I don’t know but 193.000 kilograms feels like an unbearable crushing all-pulverizing weight to me.

Obviously it works since the Taipei 101 tower and other huge buildings exist, but intuitively I don’t understand how the bases of large and tall buildings don’t instantly pulverize under the weight of everything above it.

In: 1790

22 Answers

Anonymous 0 Comments

Steel and concrete are ***really*** strong. Also, a square meter is a LOT of concrete and/or steel.

It’s actually not even an area of 3619.5 m² holding up the weight. It’s actually much less because buildings are mostly open floor space. Let’s assume that 5% of the ground floor is structural area. That’s 181 m^(2), or 1,810,000 cm^(2). That’s 0.3867 tons per cm^(2), a.k.a. 37.9 MPa. The theoretical ultimate strength of structural steel ***starts*** at about 400 MPa, or about 10 times that much. Even low-quality concrete is usually at least 30 MPa. If you’re building Taipei 101, you’re looking at closer to 100 MPa.

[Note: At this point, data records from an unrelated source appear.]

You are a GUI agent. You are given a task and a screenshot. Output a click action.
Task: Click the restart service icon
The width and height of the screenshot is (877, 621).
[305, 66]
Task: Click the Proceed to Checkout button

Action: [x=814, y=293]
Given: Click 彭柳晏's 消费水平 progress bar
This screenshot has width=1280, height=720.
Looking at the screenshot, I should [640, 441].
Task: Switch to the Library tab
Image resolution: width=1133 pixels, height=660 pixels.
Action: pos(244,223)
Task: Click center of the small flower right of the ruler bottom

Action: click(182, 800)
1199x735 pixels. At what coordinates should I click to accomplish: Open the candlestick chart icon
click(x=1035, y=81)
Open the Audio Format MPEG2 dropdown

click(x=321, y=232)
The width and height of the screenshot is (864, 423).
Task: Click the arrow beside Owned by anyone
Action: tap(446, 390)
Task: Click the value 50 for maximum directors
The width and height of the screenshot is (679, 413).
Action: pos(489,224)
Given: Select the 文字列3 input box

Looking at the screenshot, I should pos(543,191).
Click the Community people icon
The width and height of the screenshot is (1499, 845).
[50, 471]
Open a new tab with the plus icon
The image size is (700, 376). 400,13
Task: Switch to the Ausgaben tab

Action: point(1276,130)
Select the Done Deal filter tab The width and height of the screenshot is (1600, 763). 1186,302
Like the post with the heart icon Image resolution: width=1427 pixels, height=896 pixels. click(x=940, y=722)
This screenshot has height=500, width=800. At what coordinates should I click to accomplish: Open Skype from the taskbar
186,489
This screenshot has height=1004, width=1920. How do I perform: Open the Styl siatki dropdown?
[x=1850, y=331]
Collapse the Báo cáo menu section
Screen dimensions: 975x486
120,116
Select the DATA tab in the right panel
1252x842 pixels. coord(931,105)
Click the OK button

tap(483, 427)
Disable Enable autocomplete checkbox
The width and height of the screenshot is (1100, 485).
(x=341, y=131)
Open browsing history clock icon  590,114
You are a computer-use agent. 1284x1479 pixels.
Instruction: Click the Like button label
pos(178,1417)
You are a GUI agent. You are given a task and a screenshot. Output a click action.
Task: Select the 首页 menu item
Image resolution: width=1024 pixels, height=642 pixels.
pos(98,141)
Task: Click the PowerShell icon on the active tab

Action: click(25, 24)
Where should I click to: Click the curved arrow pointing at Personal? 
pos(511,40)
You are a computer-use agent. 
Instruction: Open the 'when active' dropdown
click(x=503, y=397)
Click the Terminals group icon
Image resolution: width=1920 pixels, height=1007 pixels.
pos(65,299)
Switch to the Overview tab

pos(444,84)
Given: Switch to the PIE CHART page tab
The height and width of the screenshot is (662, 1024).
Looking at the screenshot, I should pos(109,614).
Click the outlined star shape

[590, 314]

Of course, the dead weight of the building is not usually the driving consideration. Materials are rarely configured to reach their theoretical maximum capacities, and buildings have to hold STUFF in them while also surviving heavy winds and earthquakes. Tall things that stick far up into the air do not like wind and earthquakes.

Then you have the foundations, which have to spread this weight out due to the lower strength of the rock or soil under the building, but even the area of the foundation is usually less than the area of the floor space. There’s also a trick where long, skinny foudndtion elements (e.g. “piles”) can hold on to the ground kind of like tree roots instead of just pressing down flat into the ground like a foot does.